### Instrução A
Indique se cada afirmação a seguir está de acordo com o relato da embaixadora, respondendo sim ou não e citando literalmente as palavras do relato que decidem a questão. (i) Stephanie Al-Qaq já tinha trabalhado no Brasil como diplomata entre 2007 e 2012. (ii) A embaixadora contraiu dengue no fim de 2024. (iii) Ela foi picada antes da cúpula do G20.
### Instrução B
Continue o relato da embaixadora a partir da última frase apresentada.

### Texto fornecido
==========

Embaixadora conta como sobreviveu a transplante de fígado após contrair dengue
'Ganhei uma alma brasileira', diz Stephanie Al-Qaq, 49

Quando soube que seria embaixadora do Reino Unido no Brasil, no fim de 2022, comemorei. Era a concretização de meus planos, uma vez que eu já havia trabalhado no país na condição de diplomata, entre 2007 e 2012, e finquei raízes. Meus dois filhos mais velhos nasceram aqui e até brincam que são brasileiros. Tenho um carinho todo especial pelo país. Nunca imaginaria, porém, que justamente esta nova e tão desejada passagem iria se tornar uma dura batalha pela vida. Tudo começou no fim de 2024, quando contraí dengue. Apesar de conhecer os perigos das doenças tropicais e tomar as devidas precauções — sempre uso repelente, por exemplo —, acabei sendo picada assim que voltei para Brasília, logo após a cúpula do G20. Foi tão difícil que só agora me sinto bem para falar sobre o que enfrentei.

==========

Itens armazenados

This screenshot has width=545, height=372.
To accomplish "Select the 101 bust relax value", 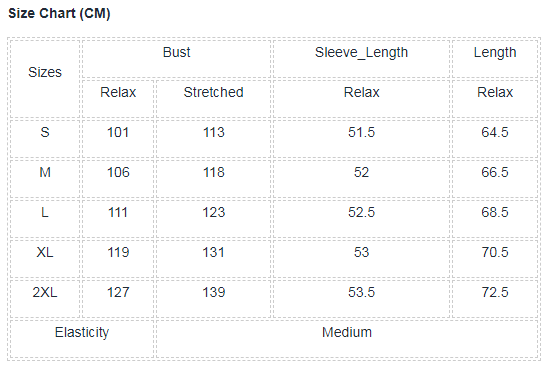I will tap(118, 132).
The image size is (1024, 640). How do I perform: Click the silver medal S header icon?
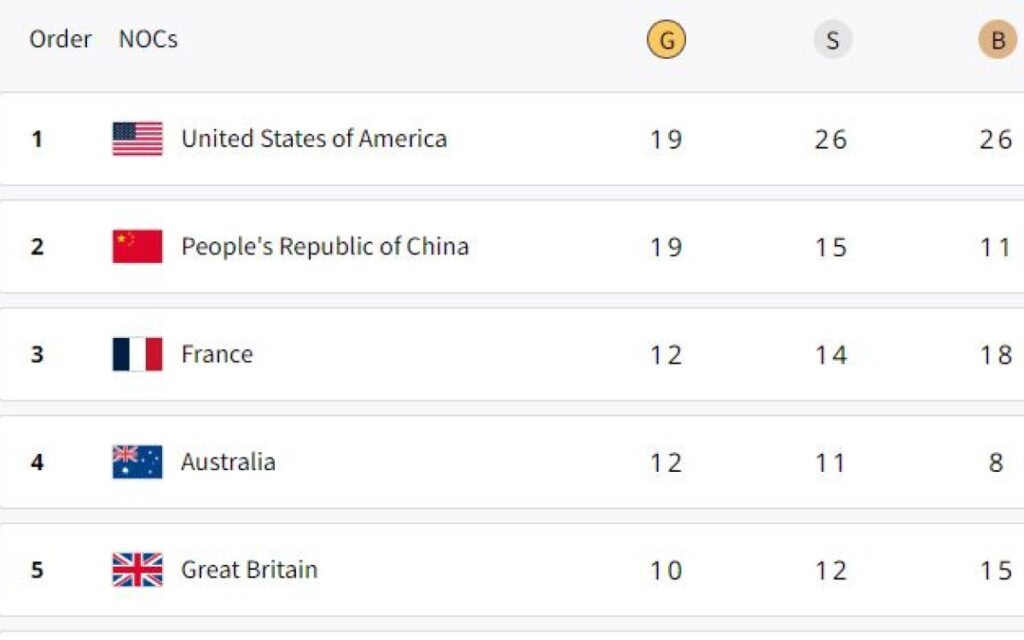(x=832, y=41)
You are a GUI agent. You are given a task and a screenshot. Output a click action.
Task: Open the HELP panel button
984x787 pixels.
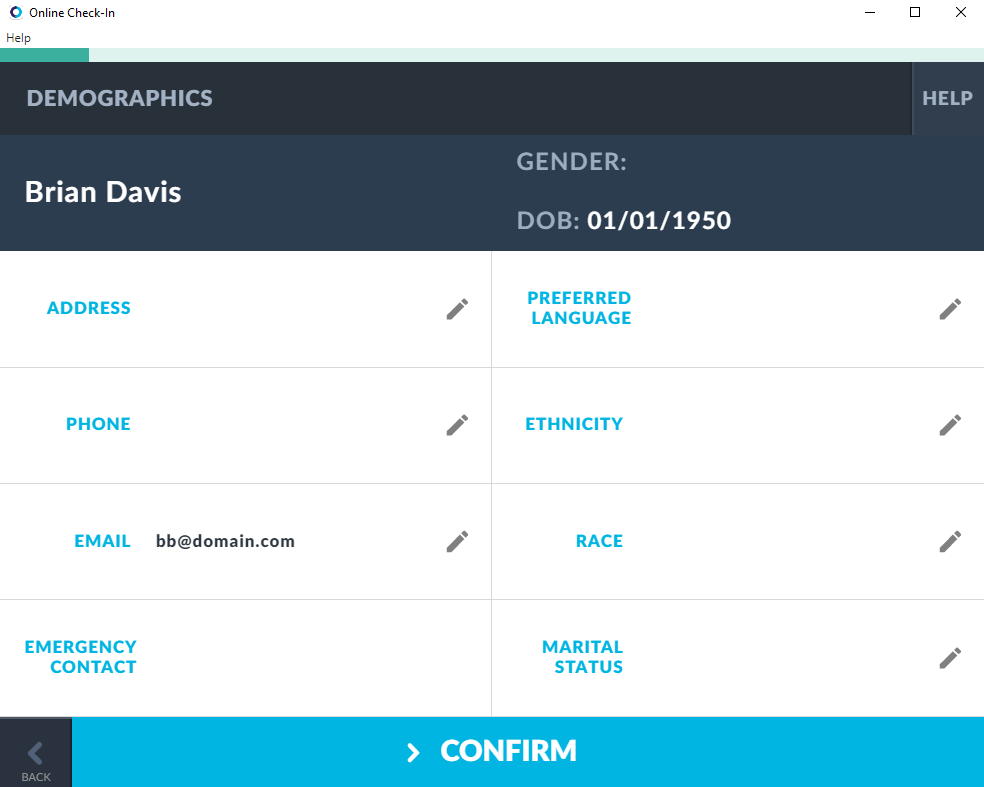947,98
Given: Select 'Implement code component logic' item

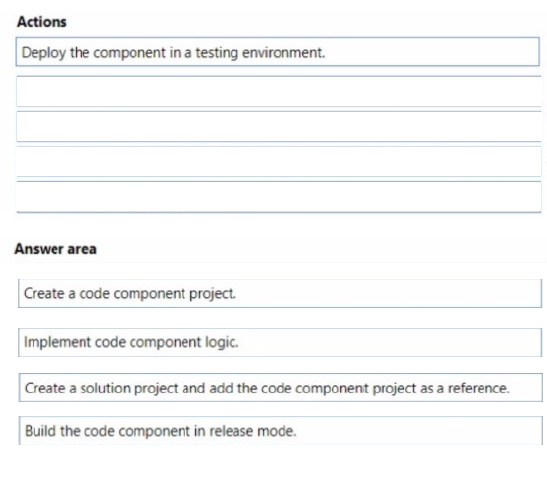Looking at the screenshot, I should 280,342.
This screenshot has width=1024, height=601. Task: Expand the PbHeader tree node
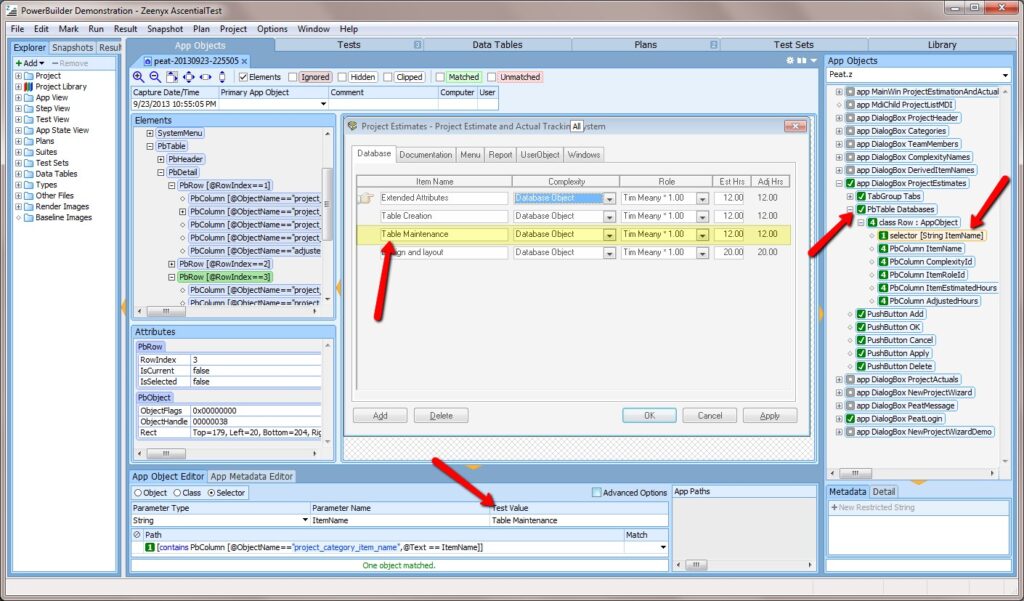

==========

### Resposta A
(i) Sim: "eu já havia trabalhado no país na condição de diplomata, entre 2007 e 2012".
(ii) Sim: "Tudo começou no fim de 2024, quando contraí dengue."
(iii) Não: "acabei sendo picada assim que voltei para Brasília, logo após a cúpula do G20".

### Resposta B
No início, pensei que estava apenas cansada. Mas o sintoma persistia, e achei que algo mais grave poderia estar acontecendo. Um dia após o Natal, fui ao hospital, onde rapidamente me diagnosticaram, depois de um exame de sangue. Não demorou também para perceberem que eu passei a sofrer uma hepatite fulminante causada pela doença. A dengue estava matando meu fígado. É um quadro muito raro, que atinge menos de 1% dos pacientes e apresenta alto grau de letalidade — metade dos que sofrem disso não resiste. Me surpreendi quando os médicos disseram que iria precisar de um transplante. Embora encontrar um doador compatível não seja tarefa fácil, coloquei na cabeça que por nada desistiria. O meu desafio passou então a ser sobreviver até que pudesse receber um novo fígado. Felizmente, estava em um país que, como no Reino Unido, conta com sistema universal e gratuito de saúde.
A colaboração de médicos brasileiros com britânicos foi essencial para chegarem à conclusão de que poderia ser bom realizar uma hemodiálise com terapia de plaquetas, tratamento inovador desenvolvido por indianos. Recebi a transfusão ao mesmo tempo em que meu sangue era filtrado. Sentia o corpo queimar de dentro para fora. Por mais de duas horas, não conseguia nem falar. Um enfermeiro era quem me trazia alento, repetindo que estava tudo bem, que era para seguir em frente. A dor é horrível, mas o pior é o medo. Eu passava boa parte do tempo inconsciente. Não era capaz de ver as pessoas ao meu redor, mas conseguia ouvi-las. Sempre procurava pela voz do meu marido ou pelo cheiro de uma enfermeira que usava um perfume característico. Reconhecer essas coisas me acalmava. No quinto dia de internação, tive a sensação de que estava abandonando meu corpo. “Não estou aguentando”, disse. Aí meu marido pediu: “Espera só mais um dia”.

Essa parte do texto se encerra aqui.